FESTİVALDEN GERİYE KALAN AYAK İZLERİ.
09 Temmuz 2019 21:57:28
Dobra dobra yazarım
21.Yüzyılda şehrimizin heyecanla beklediği 21. Sevgi Barış Dostluk Festivali gerçekleşti. Bu Festivalin olması gerekiyormuydu? Evet gerekiyordu. Halil Başkanın seçimlerde seçmene verdiği en önemli sözlerden biriydi.
Eğer bu Festival bu sene gerçekleşmeseydi halkın kendisine olan güvenini kaybedecekti. Her ne pahasına olursa olsun bu festivali yapmalıydı ve de yaptı.
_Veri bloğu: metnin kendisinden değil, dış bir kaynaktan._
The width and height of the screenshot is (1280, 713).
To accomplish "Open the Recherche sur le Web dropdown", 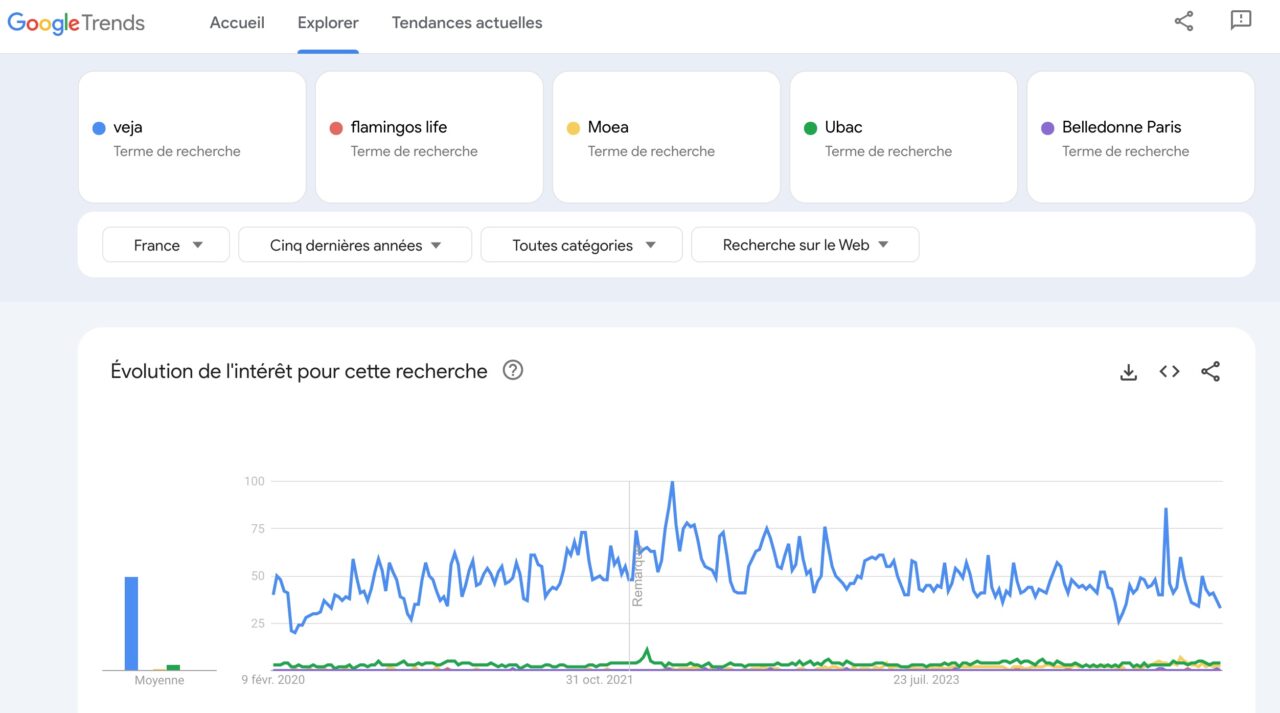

Peki halk için gerçekten gereklimiydi bu festival? ona da EVET. Zamanımızda öyle stres içinde, öylesine gergin, öylesine tahammülsüz, fünyesi çıkartılmış bomba gibi serseri mayın gibi ortada dolaşan insanların belli aralıklarla gazını almak, onları rahatlatmak gerekir.
Festivalin küçüğü büyüğü olmaz, kalitesi olur. 5 yıl Festivallere hasret kaldık deniliyor. Festival sanki son 5 yıl da yapılmamış gibi yorum yapmayalım arkadaşlar. Sadece geniş kapsamlı yapılmadı. O festivallerde de insanlar eğlendi.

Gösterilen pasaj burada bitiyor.